March madness begins today as we round out a week filled with drama; investors will face the final trading day to witness a budget agreement in the White House. The market seems like it is gearing up for a pullback as the mood becomes downtrodden on the looming sequester deadline. Many have outlined some of the potential pitfalls of going into this sequester without an approved budget such as a major hit to GDP, and cuts to hours and benefits for government employees and cuts to government programs as well. CNNMoney staff states "assuming no last minute deal, $85 billion in automatic spending cuts are due to begin Friday although it may be weeks or months before the pain is felt.
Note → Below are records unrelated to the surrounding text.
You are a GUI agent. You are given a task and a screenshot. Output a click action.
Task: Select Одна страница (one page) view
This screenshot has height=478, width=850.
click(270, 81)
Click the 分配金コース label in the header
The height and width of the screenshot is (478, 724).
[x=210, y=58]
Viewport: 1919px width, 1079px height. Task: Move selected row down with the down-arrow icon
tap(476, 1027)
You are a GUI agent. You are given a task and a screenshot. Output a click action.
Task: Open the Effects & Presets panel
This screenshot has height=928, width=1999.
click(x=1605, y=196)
Still, markets are likely to remain in cautious mood as major indices hover just below record highs."
The Dow (DJI) sold off nearly 50 points in the last 15 minutes of Thursday's trading and currently the Dow futures are down over 30 points in pre-market trading. The sentiment has been that the stock market has been hot despite a cooling economy, and some are concerned that the sell-off yesterday could be the beginning of a correction that many bears have been calling for some time now. If a correction is to occur, bears would hope that the market would slump a typical 10%, bringing the Dow down to just under $12,700 and the S&P to around $1,360.
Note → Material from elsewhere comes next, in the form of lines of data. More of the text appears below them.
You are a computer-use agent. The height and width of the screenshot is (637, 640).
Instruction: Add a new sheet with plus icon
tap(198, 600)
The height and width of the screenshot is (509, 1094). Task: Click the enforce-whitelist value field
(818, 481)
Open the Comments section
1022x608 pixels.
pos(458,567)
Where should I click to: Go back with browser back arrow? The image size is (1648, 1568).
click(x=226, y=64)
I still view this sequester deadline to be a political distraction to the long term uptrend in the S&P (SPX) and associated SPDR ETF (SPY) since the last recession; there are increasing risks to this trend like the European recession for instance, however it is still intact. The trend has been tested and has been resilient through the election as well as the fiscal cliff and not to mention all of last summer's European woes. I expect a pullback today and possibly again on Monday, but I won't be caught shorting this market. Until the actual all time highs are tested, or new bearish info becomes apparent, I am long equities going into the sequester deadline and through to all-time highs and think a long position the iPath Volatility Index ETN (VXX) near $1,565 is appropriate as attempts are made to interpret the market at that time.
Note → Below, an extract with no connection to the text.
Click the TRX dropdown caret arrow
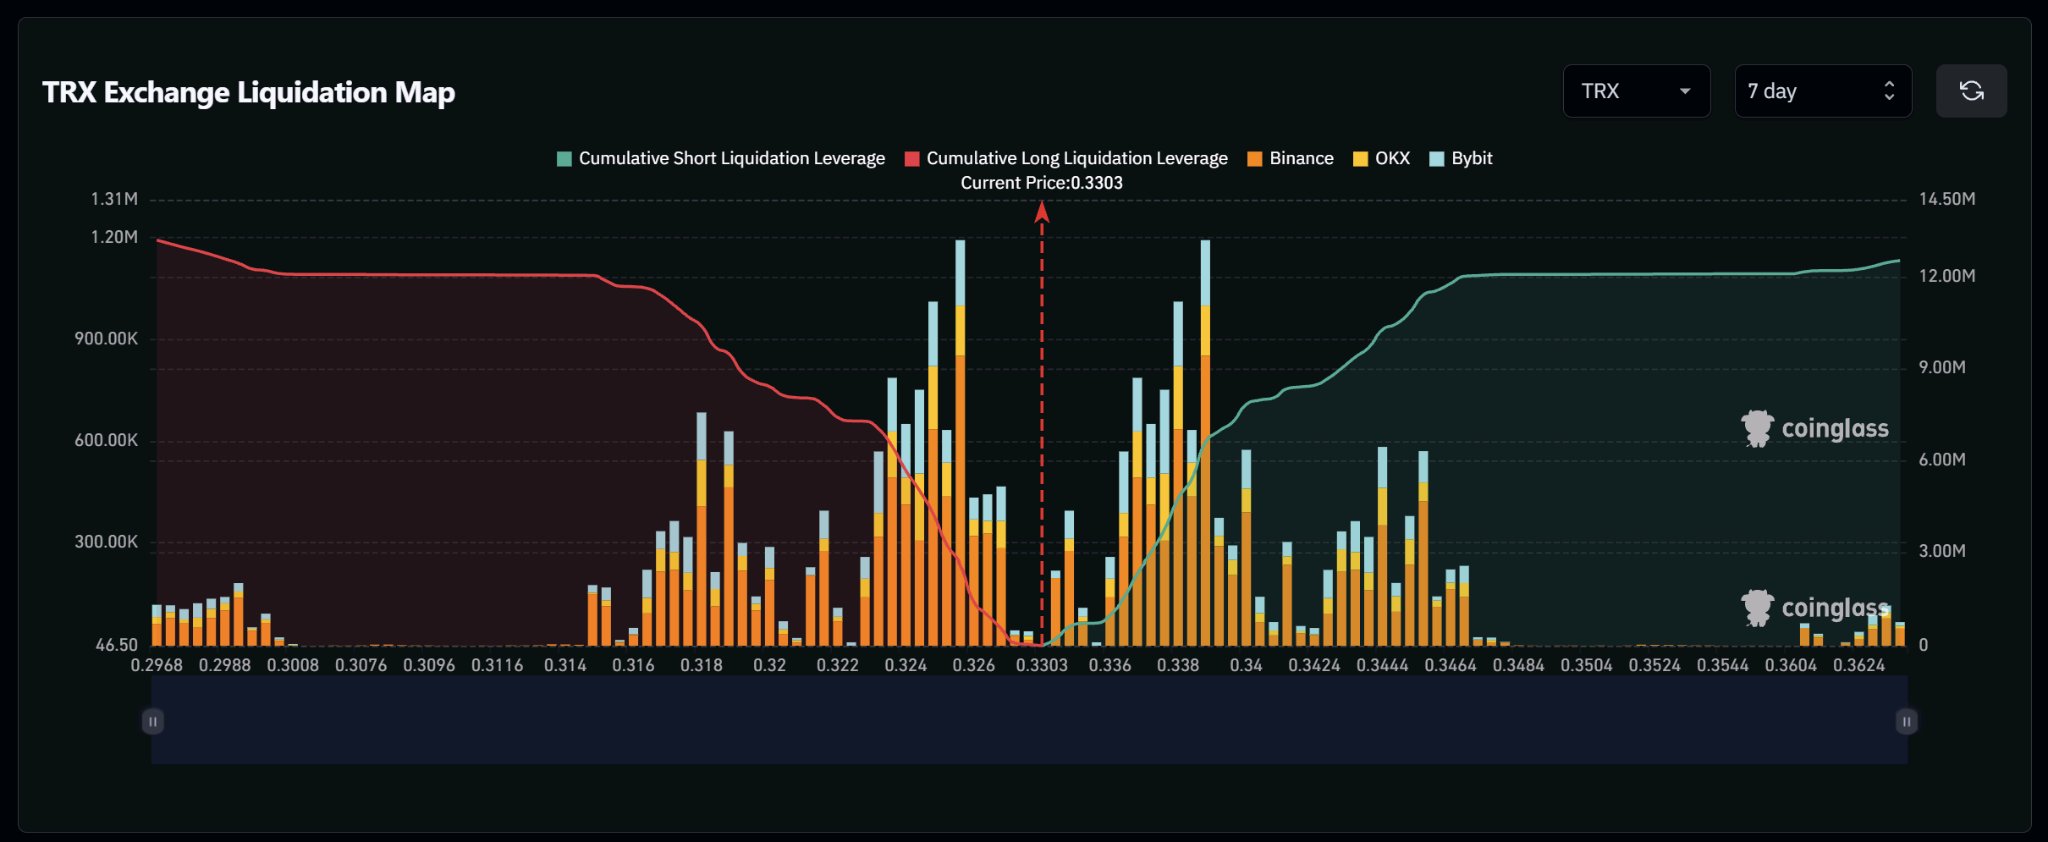 [x=1685, y=91]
The fact is that the sequester deadline is simply distracting investors, the hype has already been sold and baked into the S&P, any price decline solely based on the sequester from here on will be solid buying opportunities. Tuesday, Ben Bernanke defended stimulus as well as his inflation record in front of the Congress and the markets responded with confidence. This confidence in the underlying market is still there and many are looking to double down on a dip; do not get caught fighting the Fed, or the trend.
March Madness: The spending cuts loom in the overall economy with the sequester deadline today, yet the Fed will continue to trickle into the market and prop the bull trend well into the future. However, the volatility surrounding a trip to all-time highs is clear as we approach all-time highs.